Another key step in assessing the effectiveness of skill acquisition is to examine the degree to which improvements in performance translate to different and more difficult tasks [14]. In the present study, both groups performed one transfer trial on a two-instrument rope-threading task, with the robotic-trained group able to complete the task in less than half the time it took the laparoscopic-trained group. This finding extends previous research [4, 10, 11] and confirms that the robotic-trained group acquired technical surgical skills to a higher level of proficiency. However, it is important to note that while the rope-threading task was more difficult than the ball pick-and-drop, it cannot be considered reflective of a real surgical procedure. While this is a limitation of the present study, it is likely that the benefits of the robotic system would have been exaggerated further had a more complex transfer task been employed (e.g., intracorporeal suturing).When examining how well skills have been acquired, it is also important to investigate if any improvements in performance transfer to stressful tasks that are more representative of the operating room [14]. Thus, in the current study, both groups completed one transfer trial in which they were required to perform a ball pick-and-drop task while performing a concurrent tone counting task. Importantly, as well as performing the surgical task more quickly and accurately, the robotic-trained group made fewer tone counting errors than the laparoscopic-trained group. This finding is interesting and suggests that the robotic-trained group were at a higher stage of learning, performing the task with greater automaticity and with more spare attentional resources than the laparoscopic-trained group [20].

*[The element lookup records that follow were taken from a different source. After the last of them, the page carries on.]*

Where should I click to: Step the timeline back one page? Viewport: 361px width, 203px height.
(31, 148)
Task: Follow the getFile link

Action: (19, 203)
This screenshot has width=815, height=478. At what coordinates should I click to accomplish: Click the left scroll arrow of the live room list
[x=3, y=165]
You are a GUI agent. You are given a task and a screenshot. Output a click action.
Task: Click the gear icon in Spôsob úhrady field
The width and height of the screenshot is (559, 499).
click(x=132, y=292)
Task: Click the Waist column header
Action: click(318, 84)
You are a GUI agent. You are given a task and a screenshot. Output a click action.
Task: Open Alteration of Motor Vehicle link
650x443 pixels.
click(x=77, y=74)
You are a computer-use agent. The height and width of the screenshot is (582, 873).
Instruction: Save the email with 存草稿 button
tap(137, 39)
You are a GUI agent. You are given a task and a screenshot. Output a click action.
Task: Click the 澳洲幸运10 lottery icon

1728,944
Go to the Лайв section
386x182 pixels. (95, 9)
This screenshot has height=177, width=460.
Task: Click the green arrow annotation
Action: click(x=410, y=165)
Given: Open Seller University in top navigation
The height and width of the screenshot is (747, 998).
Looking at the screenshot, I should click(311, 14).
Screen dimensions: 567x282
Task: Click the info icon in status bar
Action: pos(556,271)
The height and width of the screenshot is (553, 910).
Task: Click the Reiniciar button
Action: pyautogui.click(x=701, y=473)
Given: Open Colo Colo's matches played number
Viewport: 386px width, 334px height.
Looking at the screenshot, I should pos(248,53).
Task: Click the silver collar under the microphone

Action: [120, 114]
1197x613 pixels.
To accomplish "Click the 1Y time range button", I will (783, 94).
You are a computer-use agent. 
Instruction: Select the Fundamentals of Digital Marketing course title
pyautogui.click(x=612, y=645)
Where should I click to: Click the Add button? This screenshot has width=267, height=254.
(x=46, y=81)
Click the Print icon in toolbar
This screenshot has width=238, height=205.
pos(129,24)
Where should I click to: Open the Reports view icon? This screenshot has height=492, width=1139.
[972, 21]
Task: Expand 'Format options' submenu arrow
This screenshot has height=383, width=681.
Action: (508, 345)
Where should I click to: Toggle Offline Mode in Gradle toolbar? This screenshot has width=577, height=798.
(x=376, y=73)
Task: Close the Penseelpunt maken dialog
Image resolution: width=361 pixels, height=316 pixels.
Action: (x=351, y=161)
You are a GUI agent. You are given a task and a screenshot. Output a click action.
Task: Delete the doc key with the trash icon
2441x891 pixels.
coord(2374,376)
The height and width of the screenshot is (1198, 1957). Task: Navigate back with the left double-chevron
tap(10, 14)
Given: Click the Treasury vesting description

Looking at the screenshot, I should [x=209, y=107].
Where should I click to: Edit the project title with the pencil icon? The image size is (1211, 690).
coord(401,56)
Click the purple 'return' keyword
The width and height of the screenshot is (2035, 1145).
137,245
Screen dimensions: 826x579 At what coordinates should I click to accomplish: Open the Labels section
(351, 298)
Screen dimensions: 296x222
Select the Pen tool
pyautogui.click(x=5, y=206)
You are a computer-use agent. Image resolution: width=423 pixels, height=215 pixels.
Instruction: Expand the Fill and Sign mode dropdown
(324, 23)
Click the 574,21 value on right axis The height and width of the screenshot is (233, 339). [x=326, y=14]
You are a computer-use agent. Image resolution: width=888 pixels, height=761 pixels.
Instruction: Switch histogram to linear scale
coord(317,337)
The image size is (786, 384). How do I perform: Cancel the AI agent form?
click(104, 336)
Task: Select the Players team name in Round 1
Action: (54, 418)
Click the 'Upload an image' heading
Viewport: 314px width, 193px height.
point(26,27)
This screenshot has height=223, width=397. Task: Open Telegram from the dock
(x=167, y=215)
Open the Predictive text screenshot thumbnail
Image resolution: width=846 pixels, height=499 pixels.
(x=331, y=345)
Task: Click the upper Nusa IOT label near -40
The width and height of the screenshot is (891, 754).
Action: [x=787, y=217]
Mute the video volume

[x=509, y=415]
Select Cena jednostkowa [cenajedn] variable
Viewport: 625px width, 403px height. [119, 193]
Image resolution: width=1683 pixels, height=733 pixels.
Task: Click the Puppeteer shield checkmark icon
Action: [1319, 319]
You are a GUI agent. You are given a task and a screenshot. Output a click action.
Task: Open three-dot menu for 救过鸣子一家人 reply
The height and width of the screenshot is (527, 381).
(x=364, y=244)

Taken together, the findings of the present study have a number of important implications. Specifically, the faster and more robust skill acquisition demonstrated by the robotic-trained group should translate into shorter training durations as trainees can move onto acquiring other important skills (decision-making, communication etc.) sooner once they have mastered the technical surgical skills. This truncated learning curve might also lead to substantial cost savings that offset the higher recruitment and operational costs associated with the robotic system [21]. Although robotic training programs are rare due to issues regarding access to robotic systems, the results of the current study suggest that such programs might lead to the acquisition of technical surgical skills that can be maintained over time and under stressful multi-tasking conditions. This is an important finding given the important influence stress can have on surgical performance [22], and the frequency with which surgeons have to deal with auditory distractions in the operating room [23].

To conclude, the results of the present study highlight the benefits of using robotic technology for the acquisition of technical surgical skills. The novice participants were able to perform the surgical task more quickly and accurately using the robotic platform as well as showing transferability of surgical skills to a different and more difficult task. This learning advantage was also maintained over an extended period of time and while performing a surgical task under stressful multi-tasking conditions. Importantly, the expedited acquisition of technical surgical skills might lead to shorter training durations and thus reduced training costs relative to training laparoscopic skills.